A FORMER deputy chairman of HIH Insurance best known for receiving $181,000 from the insurer on the eve of its collapse has succeeded in overturning a ban preventing him acting as a director or senior executive of an insurance company. Charles Abbott was banned by the Australian Prudential Regulation Authority in February 2005 and has not worked since the collapse.

A FORMER deputy chairman of HIH Insurance best known for receiving $181,000 from the insurer on the eve of its collapse has succeeded in overturning a ban preventing him acting as a director or senior executive of an insurance company.

Charles Abbott was banned by the Australian Prudential Regulation Authority in February 2005 and has not worked since the collapse.

The retired Melbourne lawyer came to prominence after the collapse of HIH in March 2001 when it was revealed he was able to cash a claim for consultancy fees from HIH just hours before it went under.

An employee of the company cleared the payment by dashing across the Sydney Harbour Bridge by train to a bank with extended trading hours.

HIH became Australia's biggest corporate failure when it collapsed with debts of $5.3 billion.

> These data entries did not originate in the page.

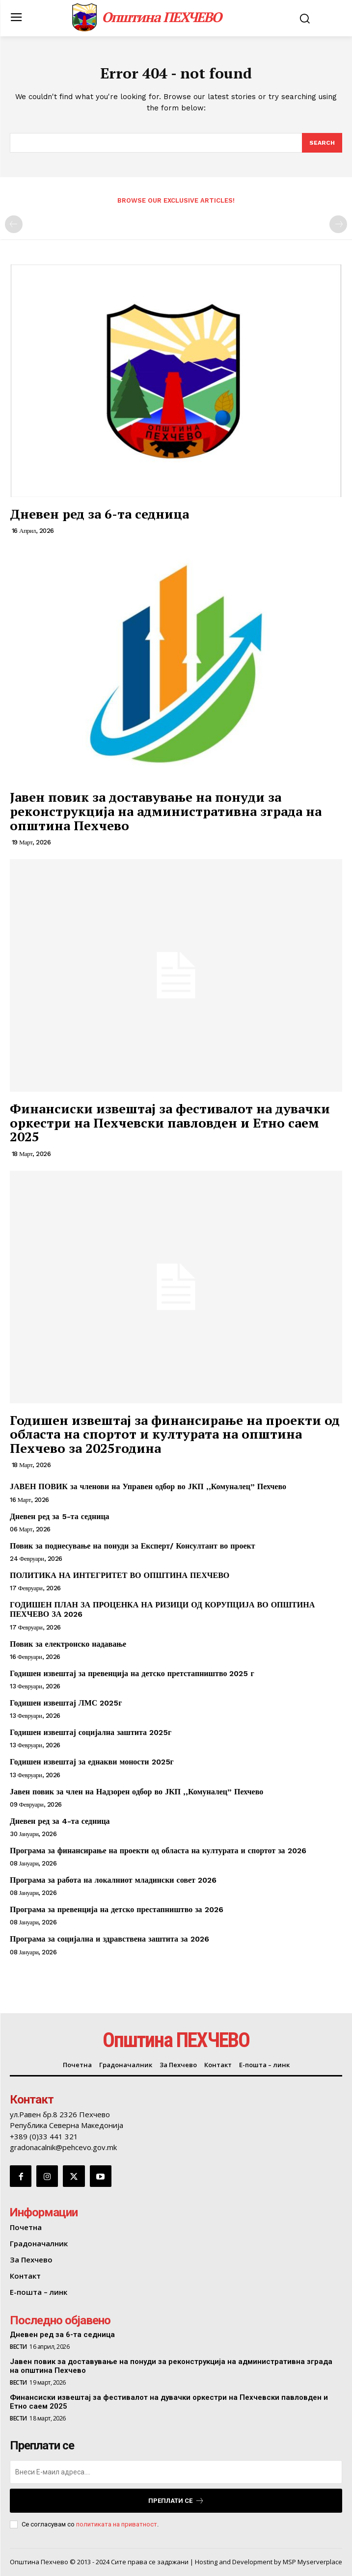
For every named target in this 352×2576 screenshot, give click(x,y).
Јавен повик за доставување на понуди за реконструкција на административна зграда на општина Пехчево (166, 811)
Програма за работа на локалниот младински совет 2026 (113, 1880)
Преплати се (176, 2500)
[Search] (322, 143)
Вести (18, 2347)
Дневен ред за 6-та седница (99, 513)
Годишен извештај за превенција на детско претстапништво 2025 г (132, 1673)
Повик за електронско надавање (68, 1644)
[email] (176, 2472)
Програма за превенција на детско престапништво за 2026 (116, 1909)
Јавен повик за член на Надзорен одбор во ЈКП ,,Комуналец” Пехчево (136, 1791)
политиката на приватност (116, 2524)
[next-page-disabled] (338, 224)
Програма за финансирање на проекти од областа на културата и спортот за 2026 (158, 1850)
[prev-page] (14, 224)
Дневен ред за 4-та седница (60, 1821)
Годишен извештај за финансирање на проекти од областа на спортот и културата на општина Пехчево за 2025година (175, 1434)
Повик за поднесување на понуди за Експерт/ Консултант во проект (132, 1546)
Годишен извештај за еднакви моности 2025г (92, 1761)
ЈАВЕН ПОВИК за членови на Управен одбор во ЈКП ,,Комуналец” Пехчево (148, 1486)
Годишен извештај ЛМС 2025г (66, 1703)
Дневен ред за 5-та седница (59, 1516)
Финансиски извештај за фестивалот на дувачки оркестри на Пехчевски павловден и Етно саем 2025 (170, 1122)
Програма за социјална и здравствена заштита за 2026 (109, 1939)
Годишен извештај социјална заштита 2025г (90, 1732)
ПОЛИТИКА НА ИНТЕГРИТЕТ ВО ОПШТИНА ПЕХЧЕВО (119, 1575)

Mr Abbott, 67, who did consultancy work for HIH on top of his duties as a director, said he would not return to work in the insurance industry but wished to clear his name because he felt it was a shadow over his reputation and ability to earn money for his retirement.

In June 2005 criminal charges that he had obtained a benefit as a director by receiving the $181,000 were ped because a magistrate concluded there was not enough evidence to justify a trial.

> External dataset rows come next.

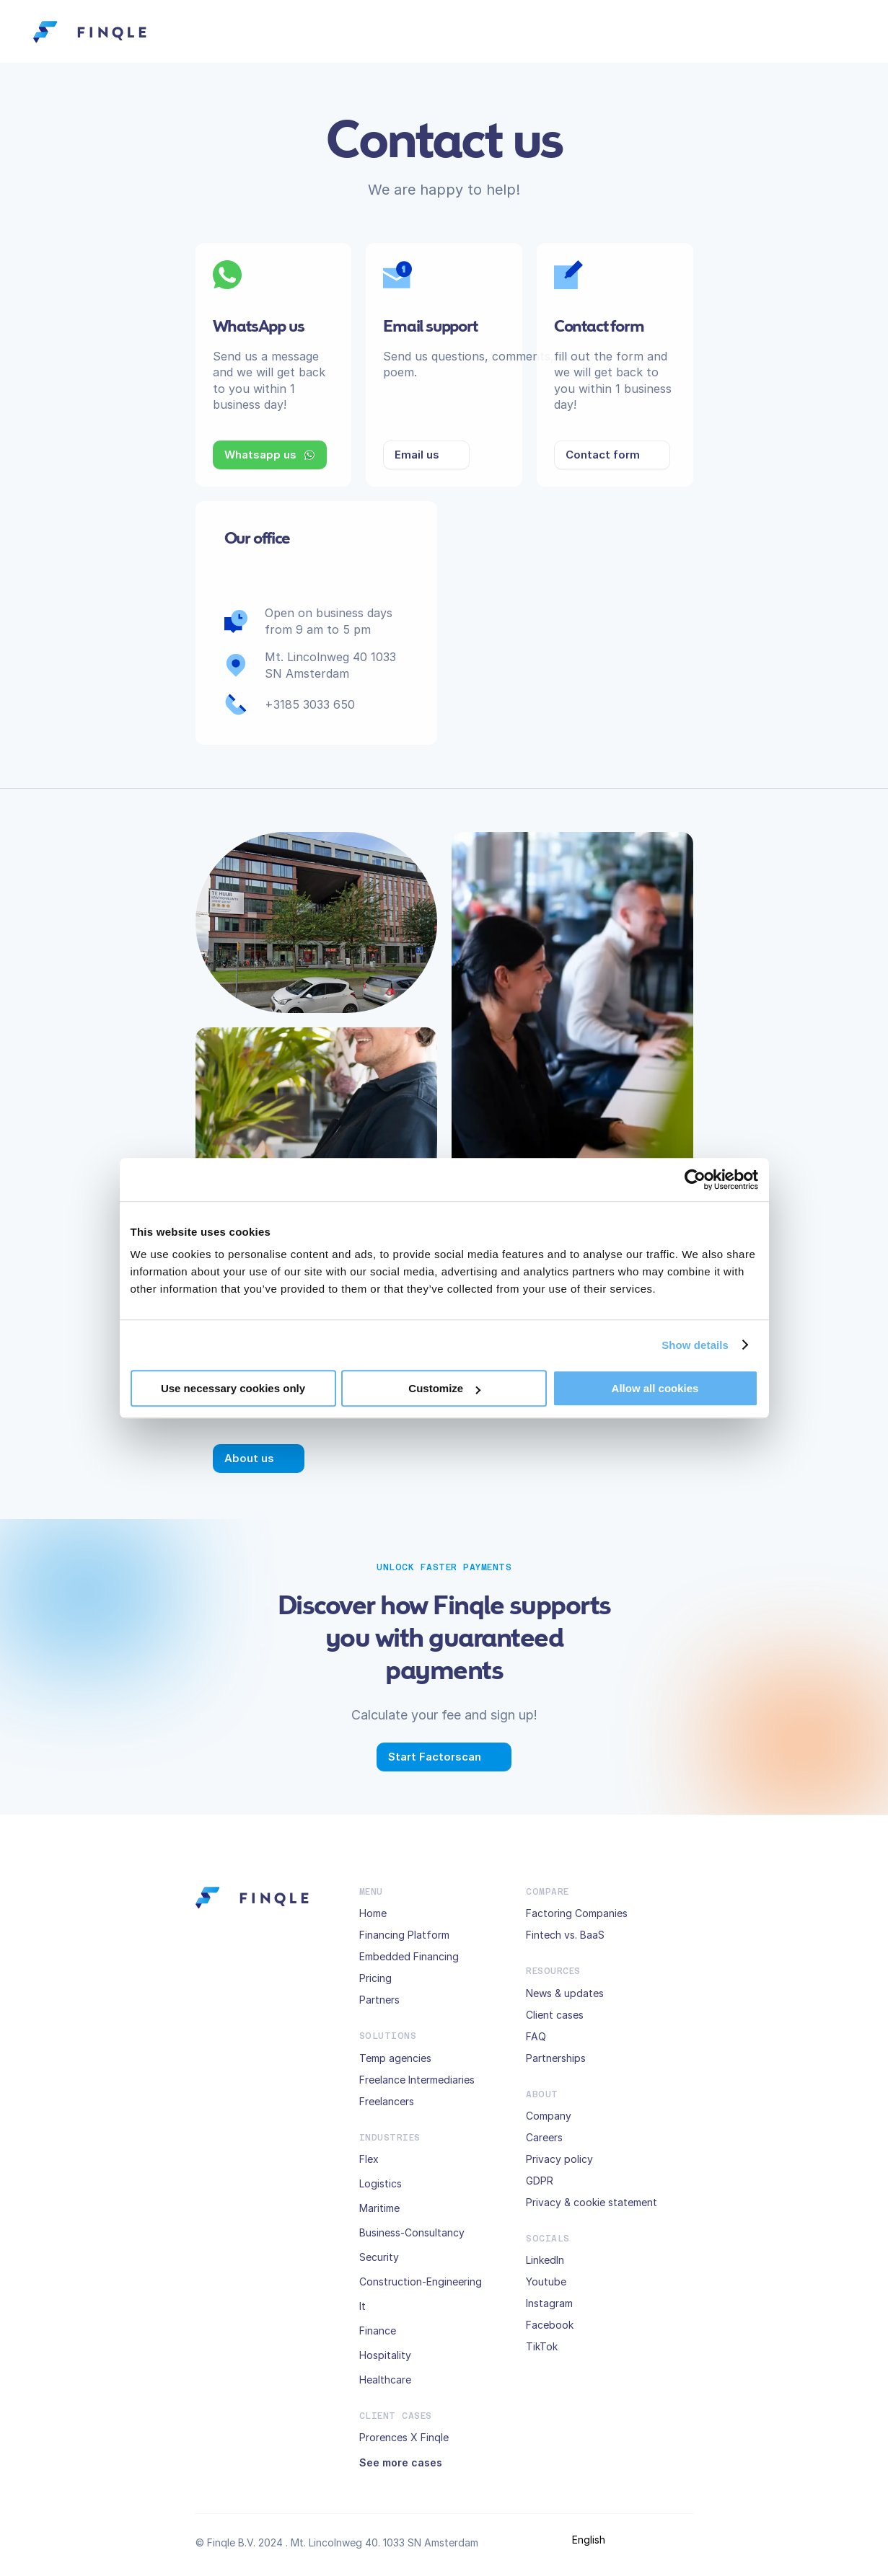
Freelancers (386, 2101)
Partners (379, 1999)
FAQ (536, 2036)
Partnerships (556, 2058)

The Administrative Appeals Tribunal, which last week overturned the APRA ban, found that while it was improper for Mr Abbott to have "encouraged the pre-payment of" his fees, he had not broken the law or misused his position on the board of HIH. Many other creditors owed money by HIH were never paid.

Mr Abbott's appeal was supported by character references from a range of people, including the former president of the Victorian Court of Appeal, John Winneke, and a director of Rothschild Australia, Peter Griffin.

A former HIH director, Rodney Adler, whom APRA disqualified for 20 years, was released from jail last October. Ray Williams, who was disqualified for 10 years, was freed in January. Brad Cooper, a business associate of Mr Adler, will remain in jail until 2010.